The search works by starting at the highest level and moving down as needed:
- Start at the highest level (e.g., Level 3).
- Move right until the next node’s value is greater than or equal to the target.
- Move down a level if the next value is too large.
- Repeat this process at each level, moving right as far as possible, then down, until the target is found or confirmed absent.
Example: Searching for 15
- Start at node 1 on Level 3, drop down since 20 > 15.
- On Level 2, move from 1 to 7, then drop down again.
- On Level 1, move to 15 and stop.
This approach gives an average O(log n) time complexity by efficiently skipping unnecessary nodes.
The skip list is a series of linked lists with additional pointers to intermediate nodes, allowing for efficient traversal and search operations.
To get the leaderboard, i.e. get the top N
users, we can go down to the level 0 and find the last element in the list, and then perform a backward iteration to get the top N
users (the linked lists in a skip list are doubly linked).
In Redis, this is implemented as ZSET
. We use ZADD
to add a user and its score, and use ZRANGE
to get the top N
users.
Leaderboard Example
Here's a simple example:
ZADD leaderboard 100 user1 ZADD leaderboard 200 user2 ZADD leaderboard 300 user3 ZREVRANGE leaderboard 0 1 # returns the top 2 users
How to handle a large number of contestants submitting solutions at the same time?
Handling a large number of contestants submitting solutions simultaneously presents several challenges, particularly during peak times like the beginning and end of a contest. We can address this using a two-phase processing approach combined with other strategies:
-
Message Queue: Use a message queue to decouple the submission process from the execution process. This allows us to buffer submissions during peak times and process them as resources become available.
-
Pre-scaling: Since auto-scaling may not be fast enough to handle sudden spikes, pre-scale the execution servers before the contest starts. This is especially important for the first and last 10 minutes of a contest when submission rates are typically highest.
-
Two-Phase Processing:
- Phase 1 (During Contest): Implement partial evaluation
- Run submissions against only about 10% of the test cases.

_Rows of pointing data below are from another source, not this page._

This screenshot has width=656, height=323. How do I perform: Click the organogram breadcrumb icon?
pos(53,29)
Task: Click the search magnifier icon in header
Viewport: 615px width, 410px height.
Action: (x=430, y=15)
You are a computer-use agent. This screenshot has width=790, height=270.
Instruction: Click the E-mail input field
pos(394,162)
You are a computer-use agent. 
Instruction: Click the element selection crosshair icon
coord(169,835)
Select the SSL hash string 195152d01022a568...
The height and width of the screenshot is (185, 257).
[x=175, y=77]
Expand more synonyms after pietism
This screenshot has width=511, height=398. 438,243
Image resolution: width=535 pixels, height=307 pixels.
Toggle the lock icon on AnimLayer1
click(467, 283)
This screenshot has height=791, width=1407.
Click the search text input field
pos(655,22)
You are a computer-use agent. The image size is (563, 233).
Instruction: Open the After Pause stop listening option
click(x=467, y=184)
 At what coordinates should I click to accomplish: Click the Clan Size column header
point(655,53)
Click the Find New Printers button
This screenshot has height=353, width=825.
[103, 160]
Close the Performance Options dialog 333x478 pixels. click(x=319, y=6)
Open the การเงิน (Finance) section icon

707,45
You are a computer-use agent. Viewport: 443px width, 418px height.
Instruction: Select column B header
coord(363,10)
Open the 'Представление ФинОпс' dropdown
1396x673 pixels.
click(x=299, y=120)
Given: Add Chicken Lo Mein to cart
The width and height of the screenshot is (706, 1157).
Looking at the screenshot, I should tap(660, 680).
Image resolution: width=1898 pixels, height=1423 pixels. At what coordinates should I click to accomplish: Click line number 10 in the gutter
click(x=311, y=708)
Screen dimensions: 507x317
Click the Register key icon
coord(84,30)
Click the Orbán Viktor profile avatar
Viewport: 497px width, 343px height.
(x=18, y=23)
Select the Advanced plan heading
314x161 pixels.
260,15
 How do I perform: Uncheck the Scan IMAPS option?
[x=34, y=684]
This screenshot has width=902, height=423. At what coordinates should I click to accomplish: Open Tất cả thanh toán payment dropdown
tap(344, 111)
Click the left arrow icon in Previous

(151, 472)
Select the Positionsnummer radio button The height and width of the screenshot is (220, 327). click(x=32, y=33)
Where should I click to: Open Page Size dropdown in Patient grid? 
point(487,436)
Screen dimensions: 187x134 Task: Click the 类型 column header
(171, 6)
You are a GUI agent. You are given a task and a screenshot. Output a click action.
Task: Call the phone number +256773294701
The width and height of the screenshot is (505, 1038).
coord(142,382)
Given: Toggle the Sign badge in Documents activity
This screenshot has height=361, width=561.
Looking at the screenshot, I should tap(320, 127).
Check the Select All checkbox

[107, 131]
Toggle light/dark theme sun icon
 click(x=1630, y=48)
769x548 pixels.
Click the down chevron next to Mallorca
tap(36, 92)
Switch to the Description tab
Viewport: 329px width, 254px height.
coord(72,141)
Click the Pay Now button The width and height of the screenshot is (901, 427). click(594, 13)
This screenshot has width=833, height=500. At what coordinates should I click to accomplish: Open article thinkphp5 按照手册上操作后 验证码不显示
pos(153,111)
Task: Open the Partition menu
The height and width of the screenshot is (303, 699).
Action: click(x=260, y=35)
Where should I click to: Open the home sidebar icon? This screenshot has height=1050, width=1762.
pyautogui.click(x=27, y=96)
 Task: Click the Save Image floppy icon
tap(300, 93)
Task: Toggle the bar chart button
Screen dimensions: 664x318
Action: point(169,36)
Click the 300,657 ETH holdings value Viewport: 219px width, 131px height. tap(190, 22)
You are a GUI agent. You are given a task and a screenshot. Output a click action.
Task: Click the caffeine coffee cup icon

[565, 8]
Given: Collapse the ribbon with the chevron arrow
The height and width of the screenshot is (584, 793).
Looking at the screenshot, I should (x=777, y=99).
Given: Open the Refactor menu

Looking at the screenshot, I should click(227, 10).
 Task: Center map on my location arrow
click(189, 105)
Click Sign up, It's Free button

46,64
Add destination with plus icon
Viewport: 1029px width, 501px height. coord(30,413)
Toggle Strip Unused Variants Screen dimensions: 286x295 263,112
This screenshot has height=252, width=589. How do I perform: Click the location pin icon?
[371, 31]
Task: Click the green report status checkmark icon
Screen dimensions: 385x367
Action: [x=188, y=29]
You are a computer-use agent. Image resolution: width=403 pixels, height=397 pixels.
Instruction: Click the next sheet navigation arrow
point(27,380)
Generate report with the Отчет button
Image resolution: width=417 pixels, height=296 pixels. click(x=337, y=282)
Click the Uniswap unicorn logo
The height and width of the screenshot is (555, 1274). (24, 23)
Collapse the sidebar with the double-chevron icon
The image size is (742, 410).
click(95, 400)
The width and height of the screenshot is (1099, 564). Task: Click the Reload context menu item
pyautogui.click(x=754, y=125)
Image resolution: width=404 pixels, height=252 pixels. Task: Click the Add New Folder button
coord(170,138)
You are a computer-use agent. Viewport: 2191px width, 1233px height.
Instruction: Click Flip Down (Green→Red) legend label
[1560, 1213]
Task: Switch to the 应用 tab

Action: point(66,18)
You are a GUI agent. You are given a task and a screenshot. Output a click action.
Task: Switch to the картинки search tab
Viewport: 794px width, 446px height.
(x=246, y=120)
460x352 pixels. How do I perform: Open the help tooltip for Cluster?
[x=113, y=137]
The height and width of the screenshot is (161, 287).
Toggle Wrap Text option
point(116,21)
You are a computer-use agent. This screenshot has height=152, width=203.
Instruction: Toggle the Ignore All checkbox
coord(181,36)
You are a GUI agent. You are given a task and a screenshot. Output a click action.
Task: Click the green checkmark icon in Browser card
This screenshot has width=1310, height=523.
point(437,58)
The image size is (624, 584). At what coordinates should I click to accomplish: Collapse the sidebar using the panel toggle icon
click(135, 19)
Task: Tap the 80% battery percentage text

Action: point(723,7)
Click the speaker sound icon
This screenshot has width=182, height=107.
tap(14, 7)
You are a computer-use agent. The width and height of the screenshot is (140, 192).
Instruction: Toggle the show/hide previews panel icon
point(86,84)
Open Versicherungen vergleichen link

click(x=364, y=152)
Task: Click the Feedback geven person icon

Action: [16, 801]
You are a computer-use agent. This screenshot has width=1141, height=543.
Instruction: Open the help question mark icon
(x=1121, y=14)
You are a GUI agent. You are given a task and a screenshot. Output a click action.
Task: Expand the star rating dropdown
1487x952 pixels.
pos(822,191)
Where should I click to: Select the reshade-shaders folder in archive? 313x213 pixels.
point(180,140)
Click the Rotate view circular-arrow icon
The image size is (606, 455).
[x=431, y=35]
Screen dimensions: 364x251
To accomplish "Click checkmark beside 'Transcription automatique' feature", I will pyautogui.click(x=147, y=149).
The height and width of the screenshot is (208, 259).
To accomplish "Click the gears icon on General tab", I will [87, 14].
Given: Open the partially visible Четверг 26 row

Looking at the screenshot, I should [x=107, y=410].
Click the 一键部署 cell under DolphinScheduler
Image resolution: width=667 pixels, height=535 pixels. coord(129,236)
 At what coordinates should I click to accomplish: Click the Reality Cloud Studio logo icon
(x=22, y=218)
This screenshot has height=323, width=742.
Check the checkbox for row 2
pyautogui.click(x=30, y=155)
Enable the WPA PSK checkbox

- Provide a partial standing for users, giving them immediate feedback.
- Phase 2 (Post-Contest): Complete full evaluation
- After the contest deadline, run the submissions on the remaining test cases.
- Determine the official results based on full evaluation.
- Phase 1 (During Contest): Implement partial evaluation
This two-phase approach:
- Reduces the load on the system during the contest.
- Allows for more accurate final results.
- Is similar to the approach used by platforms like Codeforces for large contests.
-
Efficient Resource Allocation: Optimize resource allocation by scaling down during less active periods of the contest and scaling up for the final rush.
-
Prioritization: Implement a prioritization system in the message queue to ensure that at least one submission from each user is processed quickly, providing everyone with some feedback.
-
User Communication: Clearly communicate to users that their submissions are being partially evaluated during the contest and that final results will be available after full evaluation post-contest.
This approach, centered around the two-phase processing technique, balances immediate feedback for users with efficient resource utilization. While it means that final results won't be available immediately after the contest ends, it allows for handling a much larger number of concurrent submissions with existing resources. The trade-off between real-time complete results and system scalability is often necessary for large-scale coding competitions.